Adam Nagourney / New York Times News Service
LOS ANGELES - Hollywood Boulevard is the West Coast equivalent of Times Square, an urban reclamation project that transformed a strip once notorious for crime, drug-dealing and prostitution into a tourist destination, a thriving night life district and the home of movie premieres and the Academy Awards.
But over the past month, two high-profile crimes - a fatal stabbing of a tourist by a homeless person and a robbery spree by a gang that bounded past people gawking at the Walk of Fame - have threatened this carefully cultivated and civically critical reinvention, worrying community leaders and presenting an early challenge to this city's new mayor, Eric Garcetti.
On paper, at least, Hollywood Boulevard - with the TCL Chinese Theatre, famous star-studded sidewalks, and open-top tour vans filled with out-of-towners on what is, frankly, a mostly futile hunt for celebrity sightings - is as safe as ever. Reports of major crimes are down 17 percent over the past year.
But in this case, perceptions matter. And Hollywood visitors who already might have been disconcerted by the sidewalk hustlers dressed up as Spiderman and Captain Jack Sparrow, the wandering homeless people and the occasional boulevard fistfight have certainly taken notice of back-to-back crimes involving tourists.
“I called the Chamber of Commerce and said, 'Is it safe?'” said Greg Pack, who was visiting from Florida, as he stood in front of Madame Tussauds Hollywood. “He said, 'Yeah, it's safe. This is an isolated incident. It happens in every big town.'”
“We were a little concerned when we saw on the local news last night that there was rioting here,” Pack continued.
Pack was not alone. Los Angeles, aware of how critical this strip of the city is to its international image and flow of tourism dollars, has moved to try to deal with the problem, real or imagined.
The size of the police force assigned to the Hollywood Entertainment District has increased to 60 from 40. In contrast with a few months ago - when it was possible to walk from one edge of Hollywood to the other without seeing a uniformed police officer - there were officers on foot, in patrol cars and on horseback the other day.
City officials are talking about imposing new measures on Hollywood Boulevard, including state legislation to bar street performers from wearing masks on heavily trafficked blocks in Hollywood. The police are also talking about seeking more stay-away orders directed at people involved in crimes or episodes of harassment.
“When something like this happens, it's a matter of concern - especially having two events so close together,” said Leron Gubler, the president of the Hollywood Chamber of Commerce. “It sends out a message that alarms some people.”
Garcetti, who used to represent this neighborhood when he was a member of the City Council, went to the Loteria Grill on Hollywood Boulevard for a show-of-support dinner the night after the robbery spree, joined by the police chief, Charlie Beck, and two members of the City Council. Garcetti posted a photo of the dinner, showing him, Beck and the new Hollywood councilman, Mitch O'Farrell, on his Twitter account, @LAMayorsOffice.

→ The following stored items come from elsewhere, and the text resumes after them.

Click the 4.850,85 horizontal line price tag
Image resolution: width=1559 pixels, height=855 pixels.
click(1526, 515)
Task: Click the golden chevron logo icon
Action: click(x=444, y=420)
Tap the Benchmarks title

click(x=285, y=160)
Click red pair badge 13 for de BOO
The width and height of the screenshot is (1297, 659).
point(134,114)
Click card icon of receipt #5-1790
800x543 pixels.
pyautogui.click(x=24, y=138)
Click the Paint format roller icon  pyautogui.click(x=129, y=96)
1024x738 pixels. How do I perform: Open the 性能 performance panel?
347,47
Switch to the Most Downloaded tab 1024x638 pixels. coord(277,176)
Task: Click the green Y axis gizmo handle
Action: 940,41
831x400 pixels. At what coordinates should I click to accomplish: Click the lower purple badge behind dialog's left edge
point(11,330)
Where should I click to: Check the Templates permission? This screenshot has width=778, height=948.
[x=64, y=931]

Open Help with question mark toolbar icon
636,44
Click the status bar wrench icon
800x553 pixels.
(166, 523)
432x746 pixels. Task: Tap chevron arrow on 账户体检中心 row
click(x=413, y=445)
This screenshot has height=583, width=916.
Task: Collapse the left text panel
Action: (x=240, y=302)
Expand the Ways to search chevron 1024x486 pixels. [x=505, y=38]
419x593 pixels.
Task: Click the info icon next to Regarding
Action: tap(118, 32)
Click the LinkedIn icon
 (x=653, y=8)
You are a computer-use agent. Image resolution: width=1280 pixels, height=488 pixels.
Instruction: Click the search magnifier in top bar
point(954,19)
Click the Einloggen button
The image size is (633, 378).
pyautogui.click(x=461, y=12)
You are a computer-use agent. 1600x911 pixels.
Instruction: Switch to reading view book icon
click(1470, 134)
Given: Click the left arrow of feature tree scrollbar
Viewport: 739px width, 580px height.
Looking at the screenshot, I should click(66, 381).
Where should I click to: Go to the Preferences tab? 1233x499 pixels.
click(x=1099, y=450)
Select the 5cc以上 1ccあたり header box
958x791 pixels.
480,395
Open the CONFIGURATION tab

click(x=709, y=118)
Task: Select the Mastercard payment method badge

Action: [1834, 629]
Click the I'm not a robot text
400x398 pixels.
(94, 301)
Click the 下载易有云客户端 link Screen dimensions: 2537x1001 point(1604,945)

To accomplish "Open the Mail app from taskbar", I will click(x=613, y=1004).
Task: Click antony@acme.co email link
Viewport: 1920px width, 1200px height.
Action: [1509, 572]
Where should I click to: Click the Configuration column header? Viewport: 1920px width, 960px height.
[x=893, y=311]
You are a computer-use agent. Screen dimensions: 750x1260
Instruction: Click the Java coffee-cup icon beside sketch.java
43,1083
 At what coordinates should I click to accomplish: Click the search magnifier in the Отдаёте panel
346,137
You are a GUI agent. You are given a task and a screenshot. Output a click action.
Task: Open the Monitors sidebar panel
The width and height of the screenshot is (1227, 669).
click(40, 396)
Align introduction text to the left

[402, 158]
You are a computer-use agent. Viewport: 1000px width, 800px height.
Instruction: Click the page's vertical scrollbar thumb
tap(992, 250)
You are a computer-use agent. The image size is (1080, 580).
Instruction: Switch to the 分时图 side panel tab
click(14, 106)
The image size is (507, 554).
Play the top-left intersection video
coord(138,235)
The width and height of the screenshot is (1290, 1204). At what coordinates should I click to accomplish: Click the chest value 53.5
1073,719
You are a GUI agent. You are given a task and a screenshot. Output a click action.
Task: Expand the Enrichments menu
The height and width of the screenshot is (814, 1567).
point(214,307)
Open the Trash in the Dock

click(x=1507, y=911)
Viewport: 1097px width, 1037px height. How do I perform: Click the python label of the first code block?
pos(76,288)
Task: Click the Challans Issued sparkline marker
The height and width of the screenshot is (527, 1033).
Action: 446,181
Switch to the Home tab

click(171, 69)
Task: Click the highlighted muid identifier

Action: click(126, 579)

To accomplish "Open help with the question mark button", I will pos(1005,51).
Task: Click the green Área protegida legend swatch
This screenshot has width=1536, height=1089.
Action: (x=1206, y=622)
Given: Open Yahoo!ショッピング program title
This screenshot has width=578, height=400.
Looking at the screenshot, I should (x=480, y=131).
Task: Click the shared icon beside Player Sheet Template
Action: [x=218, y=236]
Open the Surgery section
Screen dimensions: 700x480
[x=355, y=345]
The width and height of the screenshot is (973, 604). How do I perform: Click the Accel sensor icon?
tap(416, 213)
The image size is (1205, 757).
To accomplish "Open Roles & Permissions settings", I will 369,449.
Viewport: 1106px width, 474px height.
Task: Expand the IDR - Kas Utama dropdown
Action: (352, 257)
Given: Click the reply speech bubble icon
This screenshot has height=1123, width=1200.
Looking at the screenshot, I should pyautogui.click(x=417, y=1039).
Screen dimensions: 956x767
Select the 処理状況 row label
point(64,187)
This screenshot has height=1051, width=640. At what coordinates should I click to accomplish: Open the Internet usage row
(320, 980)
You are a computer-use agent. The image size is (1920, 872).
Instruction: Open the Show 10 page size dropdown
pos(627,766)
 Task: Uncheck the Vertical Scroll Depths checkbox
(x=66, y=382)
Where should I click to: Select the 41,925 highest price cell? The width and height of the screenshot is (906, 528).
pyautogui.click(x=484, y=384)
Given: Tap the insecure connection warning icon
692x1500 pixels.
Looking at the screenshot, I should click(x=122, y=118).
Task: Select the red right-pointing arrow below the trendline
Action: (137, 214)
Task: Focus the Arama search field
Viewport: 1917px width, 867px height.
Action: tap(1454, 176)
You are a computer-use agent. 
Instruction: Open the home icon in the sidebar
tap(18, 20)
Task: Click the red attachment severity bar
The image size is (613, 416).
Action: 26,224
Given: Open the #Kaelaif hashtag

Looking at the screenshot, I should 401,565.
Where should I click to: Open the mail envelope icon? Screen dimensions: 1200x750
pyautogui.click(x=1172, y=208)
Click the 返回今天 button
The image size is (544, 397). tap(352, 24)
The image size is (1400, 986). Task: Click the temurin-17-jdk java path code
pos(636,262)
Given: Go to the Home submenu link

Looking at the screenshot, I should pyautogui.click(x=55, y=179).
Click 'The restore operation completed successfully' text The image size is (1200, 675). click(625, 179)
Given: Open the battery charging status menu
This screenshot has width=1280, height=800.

The mayor, in an interview, described the two episodes as “tragic events,” but said they did not signal any change in fortunes for the area.
“Crime is down in Hollywood - it is extremely safe statistically,” he said. “Isolated events can blow up in the media, because it's Hollywood.”
“For every one bad story about Hollywood there are probably 10,000 stories about celebrities being out, music being made, movies being made,” he said. “That's the steady drumbeat that attracts people to Hollywood. That's always going to be 100 times louder than any one episode, especially after the improvements that we've made.”
The robbery spree appeared to be spontaneous, fanned by social media and involving a gang of up to 30 youngsters, ages 14 to 18, who thought the police would be distracted by a demonstration in the Crenshaw neighborhood in response to the acquittal of George Zimmerman in the Trayvon Martin shooting. Twelve people were arrested after they roared down the streets, stealing jewelry and cellphones, and knocking people down. There were no serious injuries.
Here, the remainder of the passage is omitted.